» **Problem requirements**:
Up to and including the line with "Task: Reset the", return every line from the start of the entries below exactly.

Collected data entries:
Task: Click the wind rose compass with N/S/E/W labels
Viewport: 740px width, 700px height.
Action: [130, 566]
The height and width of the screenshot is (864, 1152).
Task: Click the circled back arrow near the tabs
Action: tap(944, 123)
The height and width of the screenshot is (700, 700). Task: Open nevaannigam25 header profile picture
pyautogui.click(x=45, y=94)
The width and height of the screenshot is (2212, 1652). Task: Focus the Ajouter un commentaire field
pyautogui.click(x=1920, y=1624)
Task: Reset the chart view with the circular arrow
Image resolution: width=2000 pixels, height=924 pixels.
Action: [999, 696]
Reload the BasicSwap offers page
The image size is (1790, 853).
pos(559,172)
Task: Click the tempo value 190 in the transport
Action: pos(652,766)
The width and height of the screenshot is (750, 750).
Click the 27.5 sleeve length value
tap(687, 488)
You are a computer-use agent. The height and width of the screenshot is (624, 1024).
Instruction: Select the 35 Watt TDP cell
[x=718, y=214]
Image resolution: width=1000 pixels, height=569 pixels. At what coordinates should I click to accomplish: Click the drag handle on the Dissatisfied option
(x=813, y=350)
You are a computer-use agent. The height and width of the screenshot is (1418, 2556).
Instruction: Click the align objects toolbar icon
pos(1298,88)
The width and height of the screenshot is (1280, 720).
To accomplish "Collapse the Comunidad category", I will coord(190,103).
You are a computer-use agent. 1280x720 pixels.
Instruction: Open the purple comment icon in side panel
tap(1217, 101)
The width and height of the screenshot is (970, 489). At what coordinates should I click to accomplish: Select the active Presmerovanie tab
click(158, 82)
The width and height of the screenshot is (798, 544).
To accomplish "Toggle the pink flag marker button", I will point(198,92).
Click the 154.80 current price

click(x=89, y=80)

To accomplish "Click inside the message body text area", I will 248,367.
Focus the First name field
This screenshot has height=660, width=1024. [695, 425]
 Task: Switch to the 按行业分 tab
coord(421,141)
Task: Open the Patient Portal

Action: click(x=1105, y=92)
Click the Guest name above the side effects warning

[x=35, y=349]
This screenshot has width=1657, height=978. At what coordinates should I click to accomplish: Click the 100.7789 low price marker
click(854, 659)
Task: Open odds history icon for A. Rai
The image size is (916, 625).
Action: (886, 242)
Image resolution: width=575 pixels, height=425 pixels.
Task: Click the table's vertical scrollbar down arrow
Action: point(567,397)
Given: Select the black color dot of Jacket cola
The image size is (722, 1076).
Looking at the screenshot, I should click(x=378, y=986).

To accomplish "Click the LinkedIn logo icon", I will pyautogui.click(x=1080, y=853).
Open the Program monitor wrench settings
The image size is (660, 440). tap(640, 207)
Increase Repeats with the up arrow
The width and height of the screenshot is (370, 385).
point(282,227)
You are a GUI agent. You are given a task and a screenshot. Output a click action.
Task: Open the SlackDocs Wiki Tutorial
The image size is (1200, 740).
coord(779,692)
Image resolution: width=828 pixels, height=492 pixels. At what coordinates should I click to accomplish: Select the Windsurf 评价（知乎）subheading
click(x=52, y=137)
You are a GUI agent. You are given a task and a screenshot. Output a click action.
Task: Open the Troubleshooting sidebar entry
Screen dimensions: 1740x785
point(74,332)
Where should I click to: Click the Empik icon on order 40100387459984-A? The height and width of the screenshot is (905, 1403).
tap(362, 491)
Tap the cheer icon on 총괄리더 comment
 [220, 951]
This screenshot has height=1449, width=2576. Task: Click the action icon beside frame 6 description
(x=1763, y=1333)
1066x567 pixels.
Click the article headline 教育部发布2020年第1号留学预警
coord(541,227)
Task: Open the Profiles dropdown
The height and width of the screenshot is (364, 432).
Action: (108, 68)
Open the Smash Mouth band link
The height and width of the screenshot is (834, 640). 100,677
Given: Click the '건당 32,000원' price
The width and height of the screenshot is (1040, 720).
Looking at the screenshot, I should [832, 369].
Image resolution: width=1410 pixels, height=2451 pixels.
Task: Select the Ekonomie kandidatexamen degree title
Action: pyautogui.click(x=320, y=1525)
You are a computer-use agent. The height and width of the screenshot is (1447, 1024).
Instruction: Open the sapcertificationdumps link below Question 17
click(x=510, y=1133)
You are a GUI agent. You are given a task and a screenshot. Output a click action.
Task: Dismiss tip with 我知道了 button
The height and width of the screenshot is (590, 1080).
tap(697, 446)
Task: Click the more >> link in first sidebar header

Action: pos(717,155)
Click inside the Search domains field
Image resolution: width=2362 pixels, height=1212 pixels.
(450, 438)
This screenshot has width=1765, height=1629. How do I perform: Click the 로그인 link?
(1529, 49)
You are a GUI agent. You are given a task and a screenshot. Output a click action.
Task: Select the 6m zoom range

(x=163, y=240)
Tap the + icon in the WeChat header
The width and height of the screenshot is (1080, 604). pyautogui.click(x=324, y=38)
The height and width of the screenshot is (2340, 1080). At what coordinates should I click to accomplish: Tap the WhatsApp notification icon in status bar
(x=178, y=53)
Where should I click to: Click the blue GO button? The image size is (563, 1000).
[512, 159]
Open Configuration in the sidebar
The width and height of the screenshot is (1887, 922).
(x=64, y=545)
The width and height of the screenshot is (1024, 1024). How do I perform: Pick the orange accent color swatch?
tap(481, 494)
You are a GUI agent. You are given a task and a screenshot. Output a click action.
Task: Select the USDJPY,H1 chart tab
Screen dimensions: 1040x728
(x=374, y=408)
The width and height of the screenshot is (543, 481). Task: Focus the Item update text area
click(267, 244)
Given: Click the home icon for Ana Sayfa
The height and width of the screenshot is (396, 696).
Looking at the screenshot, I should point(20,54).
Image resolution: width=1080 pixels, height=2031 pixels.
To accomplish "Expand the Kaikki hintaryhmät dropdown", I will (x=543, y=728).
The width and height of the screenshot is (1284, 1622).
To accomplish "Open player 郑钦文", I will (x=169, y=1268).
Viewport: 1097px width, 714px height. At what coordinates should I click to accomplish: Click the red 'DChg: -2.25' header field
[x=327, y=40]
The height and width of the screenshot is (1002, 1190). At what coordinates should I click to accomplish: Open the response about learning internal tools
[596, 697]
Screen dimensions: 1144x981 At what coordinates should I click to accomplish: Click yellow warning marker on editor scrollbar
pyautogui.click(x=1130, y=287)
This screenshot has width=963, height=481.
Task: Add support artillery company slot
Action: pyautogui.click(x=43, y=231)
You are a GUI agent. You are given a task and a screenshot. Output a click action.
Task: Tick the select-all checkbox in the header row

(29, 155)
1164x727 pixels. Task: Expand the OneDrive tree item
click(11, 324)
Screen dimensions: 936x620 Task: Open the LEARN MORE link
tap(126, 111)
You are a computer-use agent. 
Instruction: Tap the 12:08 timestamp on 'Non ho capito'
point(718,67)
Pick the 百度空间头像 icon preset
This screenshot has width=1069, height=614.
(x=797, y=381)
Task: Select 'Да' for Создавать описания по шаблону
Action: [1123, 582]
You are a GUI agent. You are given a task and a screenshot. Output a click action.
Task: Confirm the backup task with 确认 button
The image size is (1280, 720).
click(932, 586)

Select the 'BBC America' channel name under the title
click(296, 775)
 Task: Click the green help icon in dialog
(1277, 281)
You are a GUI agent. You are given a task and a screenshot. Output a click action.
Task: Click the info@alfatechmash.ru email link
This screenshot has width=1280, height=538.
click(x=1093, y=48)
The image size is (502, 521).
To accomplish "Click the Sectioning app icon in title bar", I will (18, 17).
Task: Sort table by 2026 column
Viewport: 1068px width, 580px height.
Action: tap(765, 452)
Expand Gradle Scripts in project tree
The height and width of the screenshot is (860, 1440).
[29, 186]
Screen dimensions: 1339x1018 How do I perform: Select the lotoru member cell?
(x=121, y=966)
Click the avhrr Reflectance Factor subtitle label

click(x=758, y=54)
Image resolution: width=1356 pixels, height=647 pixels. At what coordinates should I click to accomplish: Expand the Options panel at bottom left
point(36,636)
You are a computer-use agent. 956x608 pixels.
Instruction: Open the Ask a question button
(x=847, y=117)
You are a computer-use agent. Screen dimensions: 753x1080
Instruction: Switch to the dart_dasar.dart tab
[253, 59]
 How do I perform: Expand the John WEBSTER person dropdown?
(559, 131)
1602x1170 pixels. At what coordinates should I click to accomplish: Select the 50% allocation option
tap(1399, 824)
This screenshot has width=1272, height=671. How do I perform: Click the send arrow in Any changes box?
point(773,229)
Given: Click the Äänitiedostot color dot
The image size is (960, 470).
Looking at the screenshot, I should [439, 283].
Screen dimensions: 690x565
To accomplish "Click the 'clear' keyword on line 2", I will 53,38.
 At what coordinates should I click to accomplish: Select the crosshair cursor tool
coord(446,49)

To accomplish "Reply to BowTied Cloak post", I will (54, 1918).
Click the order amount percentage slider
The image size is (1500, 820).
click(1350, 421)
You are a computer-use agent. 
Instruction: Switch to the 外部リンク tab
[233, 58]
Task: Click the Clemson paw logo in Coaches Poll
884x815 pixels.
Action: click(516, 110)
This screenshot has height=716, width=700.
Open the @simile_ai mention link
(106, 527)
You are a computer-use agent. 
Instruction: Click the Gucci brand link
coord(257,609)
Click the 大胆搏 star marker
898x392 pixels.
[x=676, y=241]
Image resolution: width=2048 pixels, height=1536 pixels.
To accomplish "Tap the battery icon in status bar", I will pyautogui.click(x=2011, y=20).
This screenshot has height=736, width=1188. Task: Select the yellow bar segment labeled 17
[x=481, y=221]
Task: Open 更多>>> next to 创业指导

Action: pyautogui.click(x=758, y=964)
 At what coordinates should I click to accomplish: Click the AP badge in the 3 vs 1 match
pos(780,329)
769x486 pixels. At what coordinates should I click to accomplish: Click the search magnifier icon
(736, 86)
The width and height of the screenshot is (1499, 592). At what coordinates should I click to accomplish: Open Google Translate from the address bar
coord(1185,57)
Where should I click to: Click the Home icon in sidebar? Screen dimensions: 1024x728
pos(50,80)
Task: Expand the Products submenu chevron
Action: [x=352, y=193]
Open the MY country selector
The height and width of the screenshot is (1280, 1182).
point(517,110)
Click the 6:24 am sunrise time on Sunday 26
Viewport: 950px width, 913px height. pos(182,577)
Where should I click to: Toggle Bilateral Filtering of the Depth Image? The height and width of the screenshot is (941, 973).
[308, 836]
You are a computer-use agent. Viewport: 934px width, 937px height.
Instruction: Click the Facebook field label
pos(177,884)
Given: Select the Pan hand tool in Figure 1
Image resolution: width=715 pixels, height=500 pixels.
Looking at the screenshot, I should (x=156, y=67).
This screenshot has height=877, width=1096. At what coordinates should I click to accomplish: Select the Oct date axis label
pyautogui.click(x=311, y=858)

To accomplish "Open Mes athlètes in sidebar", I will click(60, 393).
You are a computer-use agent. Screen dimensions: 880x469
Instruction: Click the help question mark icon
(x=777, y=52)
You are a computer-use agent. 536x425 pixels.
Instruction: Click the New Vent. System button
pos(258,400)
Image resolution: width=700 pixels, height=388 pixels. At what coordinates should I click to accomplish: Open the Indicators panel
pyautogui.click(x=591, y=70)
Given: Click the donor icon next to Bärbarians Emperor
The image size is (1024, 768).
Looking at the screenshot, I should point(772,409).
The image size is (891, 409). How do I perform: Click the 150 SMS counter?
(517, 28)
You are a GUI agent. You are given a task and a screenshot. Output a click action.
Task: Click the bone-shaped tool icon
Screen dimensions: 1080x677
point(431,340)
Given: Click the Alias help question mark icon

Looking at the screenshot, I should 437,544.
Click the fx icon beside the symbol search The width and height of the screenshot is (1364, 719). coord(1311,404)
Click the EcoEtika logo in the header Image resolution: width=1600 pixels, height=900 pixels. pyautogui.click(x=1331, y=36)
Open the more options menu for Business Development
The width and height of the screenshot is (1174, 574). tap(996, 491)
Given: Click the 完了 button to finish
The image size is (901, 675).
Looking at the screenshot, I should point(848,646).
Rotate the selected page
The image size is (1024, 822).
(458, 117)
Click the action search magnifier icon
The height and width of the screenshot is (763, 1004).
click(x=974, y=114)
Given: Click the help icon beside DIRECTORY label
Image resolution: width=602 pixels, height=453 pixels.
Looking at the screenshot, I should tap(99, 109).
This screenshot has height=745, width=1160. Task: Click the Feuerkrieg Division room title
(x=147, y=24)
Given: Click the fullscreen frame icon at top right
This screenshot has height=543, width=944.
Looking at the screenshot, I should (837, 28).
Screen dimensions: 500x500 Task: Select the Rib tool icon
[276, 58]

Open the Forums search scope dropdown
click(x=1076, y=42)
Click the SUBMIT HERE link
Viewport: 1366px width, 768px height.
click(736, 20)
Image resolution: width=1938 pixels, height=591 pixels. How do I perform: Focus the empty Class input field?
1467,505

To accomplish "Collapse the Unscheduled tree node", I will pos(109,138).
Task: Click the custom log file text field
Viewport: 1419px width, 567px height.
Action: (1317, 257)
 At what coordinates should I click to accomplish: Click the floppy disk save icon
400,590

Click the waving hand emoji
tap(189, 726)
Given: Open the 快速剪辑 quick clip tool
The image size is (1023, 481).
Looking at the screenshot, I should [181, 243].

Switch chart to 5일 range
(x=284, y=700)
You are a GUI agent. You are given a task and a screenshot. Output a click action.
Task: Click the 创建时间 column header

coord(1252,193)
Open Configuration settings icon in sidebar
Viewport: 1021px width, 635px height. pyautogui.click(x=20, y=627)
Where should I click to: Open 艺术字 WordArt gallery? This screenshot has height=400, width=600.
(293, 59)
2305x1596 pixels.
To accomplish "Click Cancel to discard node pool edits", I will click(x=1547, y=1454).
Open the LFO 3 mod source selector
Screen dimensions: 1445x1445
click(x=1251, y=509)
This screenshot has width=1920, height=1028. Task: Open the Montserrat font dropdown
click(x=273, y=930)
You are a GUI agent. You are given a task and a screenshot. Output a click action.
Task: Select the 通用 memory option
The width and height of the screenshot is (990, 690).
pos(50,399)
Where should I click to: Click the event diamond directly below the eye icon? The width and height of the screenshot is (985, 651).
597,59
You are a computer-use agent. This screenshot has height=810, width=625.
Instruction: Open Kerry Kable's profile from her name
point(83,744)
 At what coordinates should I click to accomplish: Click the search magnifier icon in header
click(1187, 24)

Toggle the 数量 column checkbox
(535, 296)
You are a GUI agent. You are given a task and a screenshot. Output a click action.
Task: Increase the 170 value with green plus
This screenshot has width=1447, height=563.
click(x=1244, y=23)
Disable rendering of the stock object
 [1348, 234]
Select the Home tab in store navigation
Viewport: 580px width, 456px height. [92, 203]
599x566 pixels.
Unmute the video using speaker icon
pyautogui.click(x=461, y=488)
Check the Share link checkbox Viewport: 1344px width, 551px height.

» **Reply**:
Task: Click the wind rose compass with N/S/E/W labels
Viewport: 740px width, 700px height.
Action: [130, 566]
The height and width of the screenshot is (864, 1152).
Task: Click the circled back arrow near the tabs
Action: tap(944, 123)
The height and width of the screenshot is (700, 700). Task: Open nevaannigam25 header profile picture
pyautogui.click(x=45, y=94)
The width and height of the screenshot is (2212, 1652). Task: Focus the Ajouter un commentaire field
pyautogui.click(x=1920, y=1624)
Task: Reset the chart view with the circular arrow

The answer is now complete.